In a proof of Ostrowski's theorem (The only nontrivial norms on $\mathbb{Q}$ are $\|\cdot\|_{p}$ and $\|\cdot\|_{\infty}$), we come to the point where we have shown a certain norm, $\|\cdot\|$, has $\|n\|=n^{\alpha}$ for all natural numbers $n$ and a posititve constant $\alpha$. How is it that we can immediately conclude that $\|\cdot\|$ is equivalent to $\|\cdot\|_{\infty}$? (Two norms are equivalent if they induce equivalent metrics. Two metrics are equivalent if they have the same Cauchy sequences.) Thank you for any help or insight you can give.

Answer 1

Given $\| n \| = n^{\alpha}$ and the property $\| x y \| = \| x \| \cdot \|y \|$, we can derive $\| x \| = \| x \|_{\infty}^{\alpha}$ for all $x \in \mathbb Q$. To prove this, take $x = \frac{m}{n}$, or $m = x \cdot n$; then $\| m \| = \| x \| \cdot \| n \|$.
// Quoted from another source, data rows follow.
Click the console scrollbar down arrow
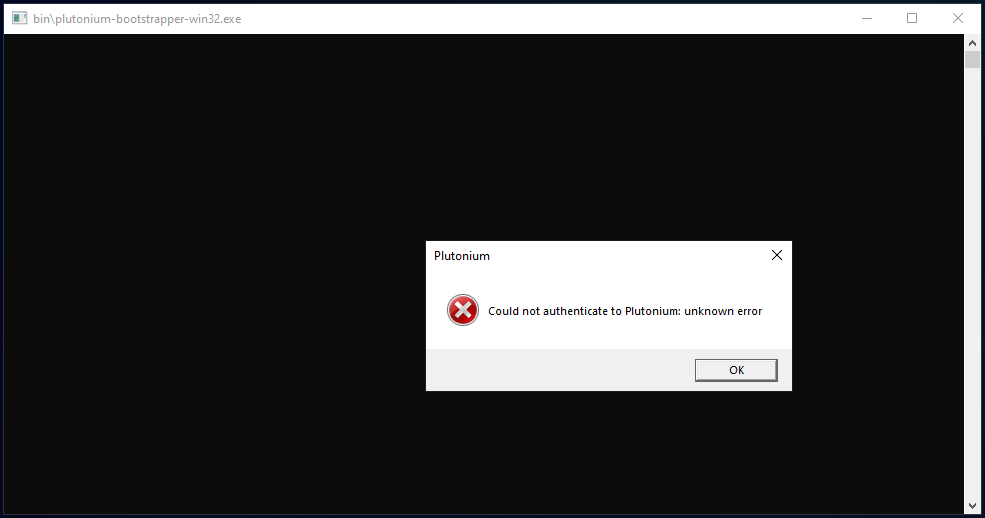The width and height of the screenshot is (985, 518). point(972,506)
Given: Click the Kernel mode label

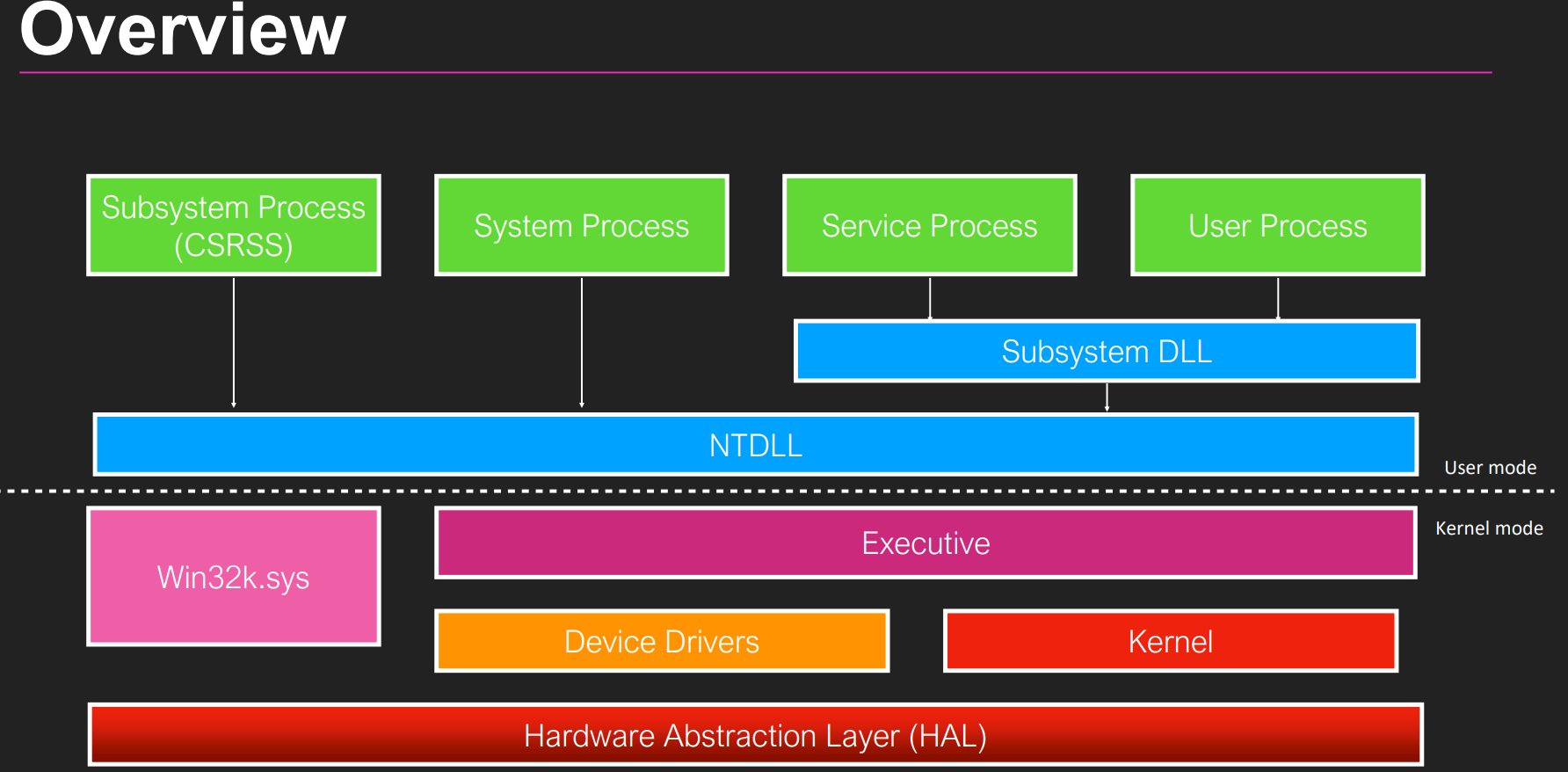Looking at the screenshot, I should (x=1489, y=528).
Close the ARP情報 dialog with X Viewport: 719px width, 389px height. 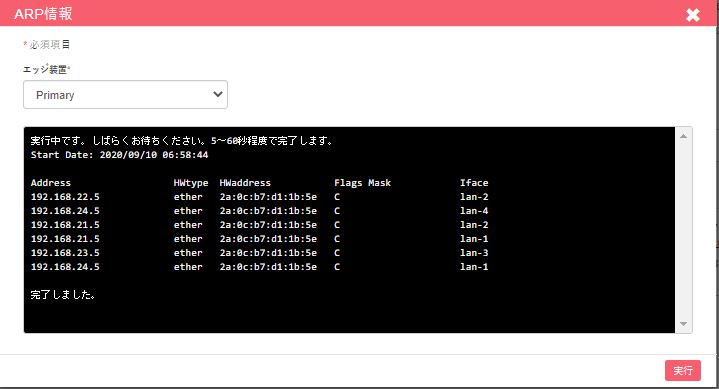692,15
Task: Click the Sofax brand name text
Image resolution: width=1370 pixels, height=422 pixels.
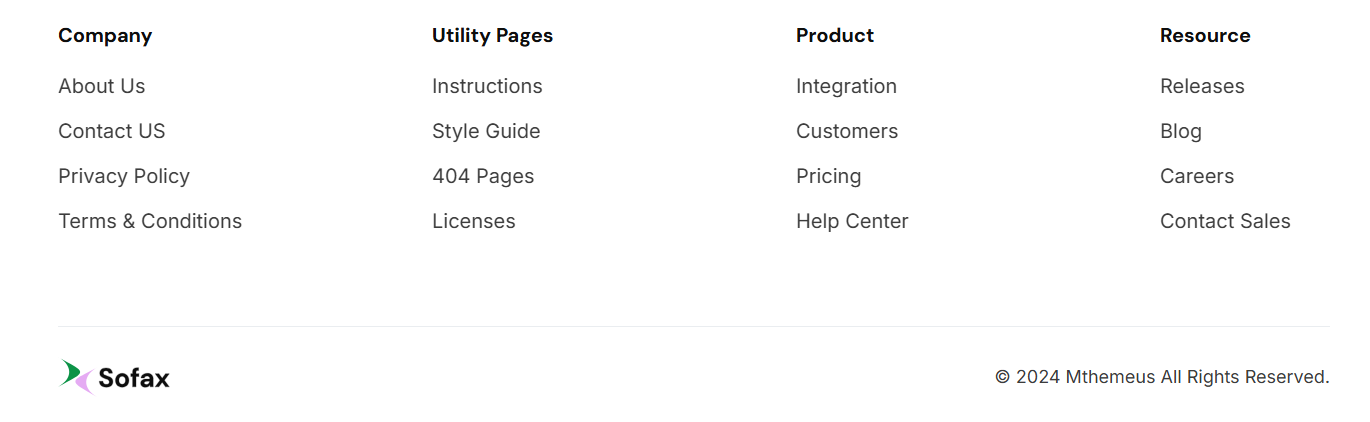Action: [134, 378]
It remains to show that if two norms $\| \cdot \|$ and $\| \cdot \|_{\infty}$ on a field are (positive) powers of each other, then they are topologically equivalent.

Suppose the sequence $(x_n)$ is Cauchy w.r.t. $\| \cdot \|$. Therefore, given $\varepsilon > 0$, there exists $N$ such that for all $n, m \geqslant N$, we have $\| x_n - x_m \| \leqslant \varepsilon$. Therefore, $\| x_n - x_m \|_{\infty}^{\alpha} \leqslant \varepsilon$, or $\| x_n - x_m \|_{\infty} \leqslant \varepsilon^{1/\alpha}$ for all $n, m \geqslant N$. Since the final statement is true for all $\varepsilon > 0$, it follows that $(x_n)$ is Cauchy w.r.t. $\| \cdot \|_{\infty}$.
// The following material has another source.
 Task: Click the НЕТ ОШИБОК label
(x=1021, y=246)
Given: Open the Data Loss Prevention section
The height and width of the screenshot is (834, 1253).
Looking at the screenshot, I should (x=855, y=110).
Reversing the above argument, we conclude that if $(x_n)$ is Cauchy w.r.t. $\| \cdot \|_{\infty}$, then it is Cauchy w.r.t. $\| \cdot \|$ as well. Thus the norms $\| \cdot \|$ and $\| \cdot \|_{\infty}$ have the same set of Cauchy sequences; i.e., they are topologically equivalent.